[发明专利]一种利用标签制备多肽的方法

说明书

本发明属于基因工程及多肽制备方法技术领域，具体涉及一种利用标签制备多肽的方法。本发明提供了一种利用标签制备多肽的方法，包括以下步骤：将编码融合蛋白的基因表达后得到多肽；所述融合蛋白的氨基酸序列自N端到C端顺次包括标签‑酶切位点‑多肽‑酶切位点‑标签；所述C端和N端的标签可以相同也可以不同；所述多肽两端的酶切位点可以相同也可以不同。本发明的技术方案可以抑制多肽自身的降解，降低多肽对宿主细胞的毒性和表达宿主的死亡率，使多肽被稳定地表达纯化，从而实现多肽的有效制备。

技术领域

本发明属于基因工程及多肽制备方法技术领域，具体涉及一种利用标签制备多肽的方法。

背景技术

蛋白质的制备是生物医药基础研究中必不可少的一部分，可以通过基因重组技术构建质粒载体，利用助融合标签来辅助蛋白质的表达和纯化。一般常用的辅助蛋白质表达的体系有大肠杆菌、酵母菌、哺乳动物细胞和昆虫细胞，其中大肠杆菌蛋白质表达系统具有成本低，培养简单，操作方便的优点，被广泛用于工业生产领域。

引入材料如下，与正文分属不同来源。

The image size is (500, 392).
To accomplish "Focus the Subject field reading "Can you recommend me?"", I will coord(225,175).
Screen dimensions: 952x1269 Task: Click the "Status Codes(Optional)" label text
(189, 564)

多肽具有序列短、无结构的特点，且部分多肽具有疏水性强的特点，利用助溶标签辅助疏水性强的多肽蛋白质表达是目前常用的策略，可以增强蛋白质的稳定性、提高其溶解性、实现其纯化。但部分多肽进行表达和纯化时，一端连接标签如ThioredoxinA(TrxA)、GST、MBP、SUMO、NusA和DsbA，依然会出现在蛋白质表达系统中易降解的问题。另外，制备有抗菌活性的多肽如抗菌肽时，会出现诱导表达后多肽蛋白裂解宿主细菌的问题，导致多肽蛋白的表达量低。因此，急需一种制备多肽的方法，解决多肽在表达系统中表达量低、易降解的技术问题。

发明内容

本发明的目的提供一种利用标签制备多肽的方法，应用该方法制备多肽时多肽不易降解，可以提高多肽的表达量。

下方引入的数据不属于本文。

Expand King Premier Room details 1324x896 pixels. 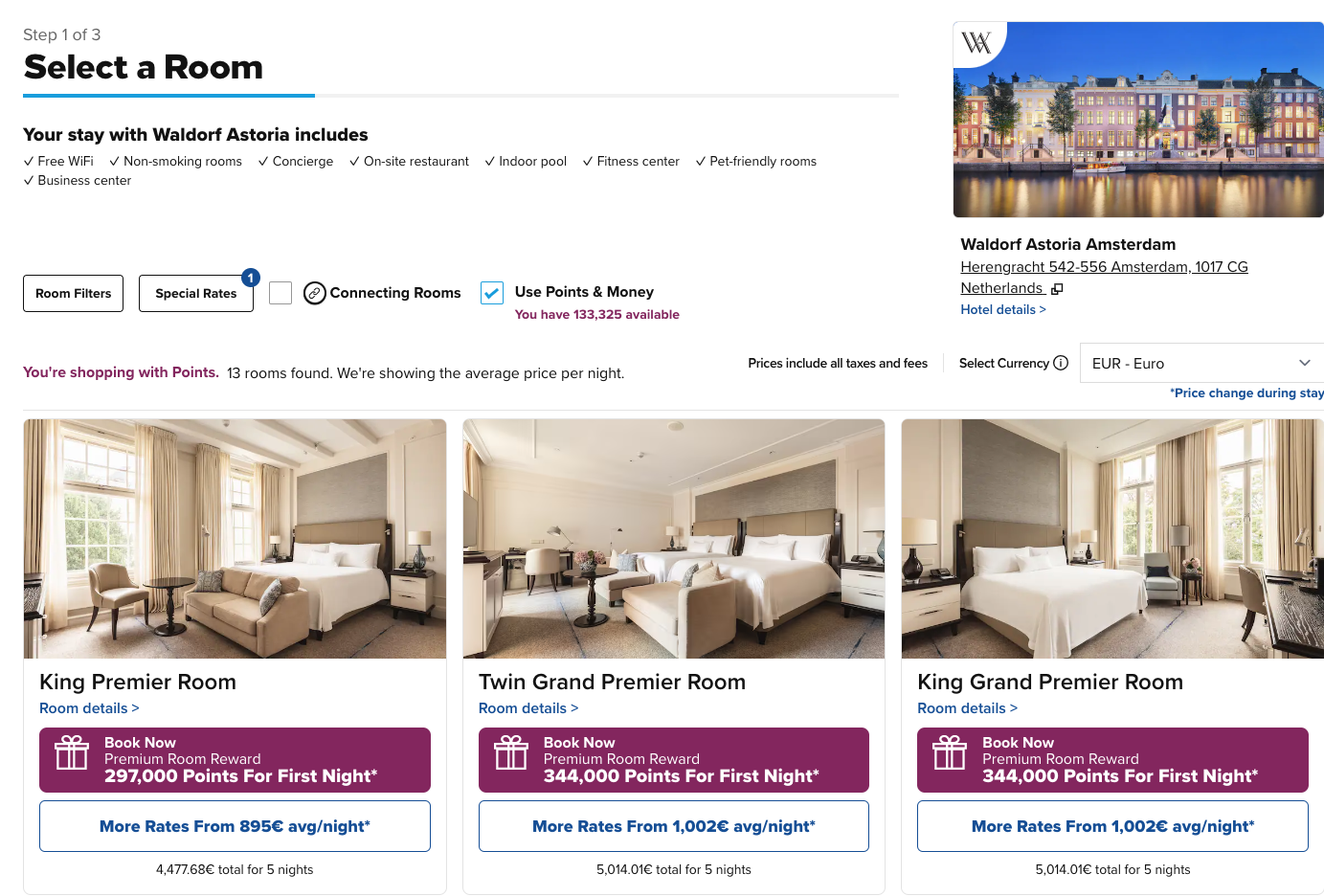tap(89, 708)
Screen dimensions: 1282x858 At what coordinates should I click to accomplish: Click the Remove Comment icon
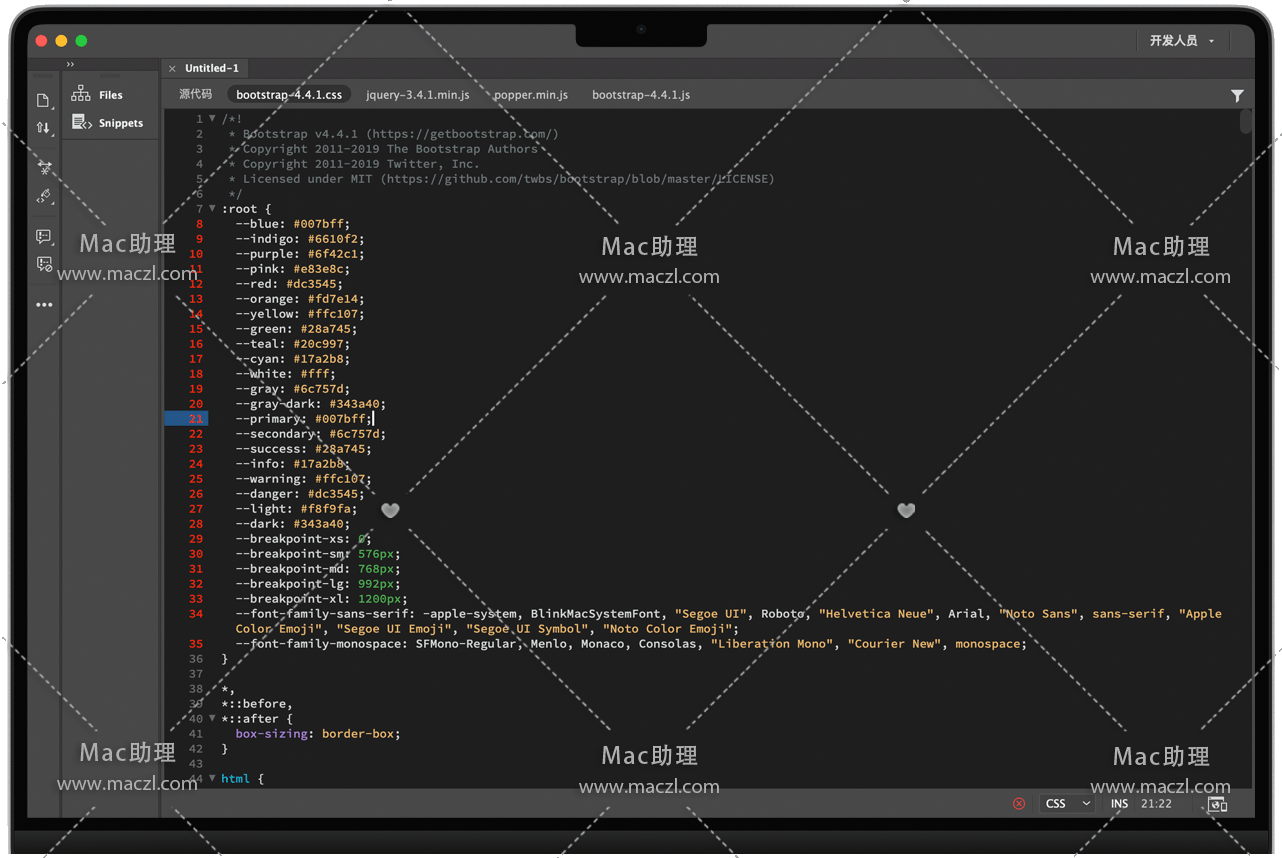coord(44,265)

本发明提供了一种利用标签制备多肽的方法，包括以下步骤：

将编码融合蛋白的基因表达后得到多肽；所述融合蛋白的氨基酸序列自N端到C端顺次包括标签-酶切位点-多肽-酶切位点-标签；

所述C端和N端的标签可以相同也可以不同；

所述多肽两端的酶切位点可以相同也可以不同。

优选的，所述标签包括ThioredoxinA、GST、MBP、SUMO、NusA和DsbA中的一种或两种。

优选的，所述融合蛋白还连接有用于纯化的第二标签；所述第二标签不插入在多肽和酶切位点之间；所述酶切位点包括肠激酶酶切位点、凝血酶酶切位点、Xa因子酶切位点、烟草蚀纹病毒酶切位点、SUMO蛋白酶酶切位点和HRV 3C蛋白酶酶切位点中的一种或两种。

优选的，所述第二标签的数量为一个以上；

所述融合蛋白的氨基酸序列自N端到C端顺次包括标签-第二标签-酶切位点-多肽-酶切位点-第二标签-标签；或者，标签-酶切位点-多肽-酶切位点-第二标签-标签；或者，标签-第二标签-酶切位点-多肽-酶切位点-标签；或者，第二标签-标签-酶切位点-多肽-酶切位点-标签-第二标签；或者，标签-酶切位点-多肽-酶切位点-标签-第二标签；或者，第二标签-标签-酶切位点-多肽-酶切位点-标签。

优选的，所述多肽包括易降解多肽或高毒性抗菌多肽。

优选的，所述高毒性抗菌多肽包括A3K/L7K-LAH4；所述A3K/L7K-LAH4的氨基酸序列如SEQ ID No.1所示。

优选的，靠近C端的酶切位点包括肠激酶酶切位点或凝血酶酶切位点；靠近N端的酶切位点包括肠激酶酶切位点或凝血酶酶切位点。

优选的，所述易降解多肽包括FP；所述FP的氨基酸序列如SEQ ID No.2所示。

优选的，酶切位点包括凝血酶酶切位点。